Nitrilase enzyme activation by subunit dimerization and subsequent polymerisation is often achieved through the action of specialised chaperone proteins. Nitrilase purification studies on Bacillus pallidus Dac521, Comomonas testosteroni and Pseudomonas fluorescens DSM 7155 showed that nitrilases are often co-purified with the chaperonin GroEL (Lévi-Schil et al. 1995; Almatawah et al. 1999; Layh et al. 1998). Similar enhancement of activity was seen by co-expressing fungal nitrilases from Gibberella moniliformis and Penicillium marneffei with GroEL (Petříčková et al. 2012). In the present study, GroEL was co-expressed with nitrilase in strains BD-1780, BD-1781 and BAA-870.

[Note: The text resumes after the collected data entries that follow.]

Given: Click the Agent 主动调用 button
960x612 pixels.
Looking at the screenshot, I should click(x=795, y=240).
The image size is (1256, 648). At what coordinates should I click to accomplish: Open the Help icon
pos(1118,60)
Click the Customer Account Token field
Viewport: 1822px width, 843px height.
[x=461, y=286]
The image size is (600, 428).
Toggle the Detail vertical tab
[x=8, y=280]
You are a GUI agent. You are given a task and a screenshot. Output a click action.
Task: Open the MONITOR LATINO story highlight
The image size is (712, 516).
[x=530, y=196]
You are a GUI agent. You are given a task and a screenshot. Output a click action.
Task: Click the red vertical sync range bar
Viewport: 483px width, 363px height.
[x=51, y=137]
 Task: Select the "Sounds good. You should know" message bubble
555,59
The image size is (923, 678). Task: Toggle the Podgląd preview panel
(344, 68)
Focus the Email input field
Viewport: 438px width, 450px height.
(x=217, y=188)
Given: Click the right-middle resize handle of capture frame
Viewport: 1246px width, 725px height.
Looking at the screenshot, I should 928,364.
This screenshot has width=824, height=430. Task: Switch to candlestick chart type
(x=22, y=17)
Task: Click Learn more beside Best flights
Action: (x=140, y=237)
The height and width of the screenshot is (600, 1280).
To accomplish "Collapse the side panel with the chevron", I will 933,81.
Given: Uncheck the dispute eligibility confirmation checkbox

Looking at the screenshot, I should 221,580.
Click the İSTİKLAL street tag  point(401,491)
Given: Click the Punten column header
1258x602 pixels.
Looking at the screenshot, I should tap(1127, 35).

The role that DMF plays in nitrilase induction in these cells is not obvious but, as DMF is toxic to most cells, nitrilase activity induction may be part of a cell detoxification mechanism. Nitrilase expression in plants is often to facilitate cellular detoxification when the breakdown of glucosinolates yields toxic isothiocyanates and nitrile compounds (Miller and Conn 1980). DMF (or a metabolite such as dimethylamine or N-methylformamide) could function as a nitR gene regulator. Nitriles, although the most common, are not the only inducers of nitrilase (Table S2). Herai et al. (2004) have demonstrated that a ε-caprolactam-induced R. rhodochrous J1 nitrilase expression system (Nagasawa et al. 1990) could be of value in industrial heterologous protein production. By superimposing ɛ-caprolactam and DMF, a structural similarity is evident (Fig. 7), implying that the mechanism of induction may be similar. However, DMF is commercially attractive at a fraction of the cost of ε-caprolactam. Preliminary results (SDS-PAGE) from our laboratory indicate that the structurally similar N,N-dimethylacetamide and N-methylpyrrolidone also induce nitrilase in strain BD-1780.

Fig. 7
figure 7

Overlay after energy minimisation of DMF and ɛ-caprolactam (ChemDraw) showing the structural smilarities of the two molecules

In conclusion, DMF is a novel inducer that can be used to selectively induce nitrilase but not nitrile hydratase. This permits the catalytic specificity inherent in the nitrilase to be expressed, unencumbered by the competing nitrile hydratase-amidase system. This is particularly desirable when resolving enantiomers or isomers as the competing nitrile biocatalytic systems may have opposing enantio- or regio-selectivity, potentially resulting in poor enantiomeric excess (ee) or isomer yields. Through application of multiple analytical techniques, we were also able to unequivocally define which enzymes were responsible for biocatalytic nitrile hydrolysis and enantiomeric resolution in prior studies using these microbial strains (Chhiba et al. 2012, 2014; Brady et al. 2004; Rapheeha et al. 2017; Kinfe et al. 2009). These results expand the small group of non-nitrile nitrilase inducers previously only represented by the lactams reported by Nagasawa et al. (1990).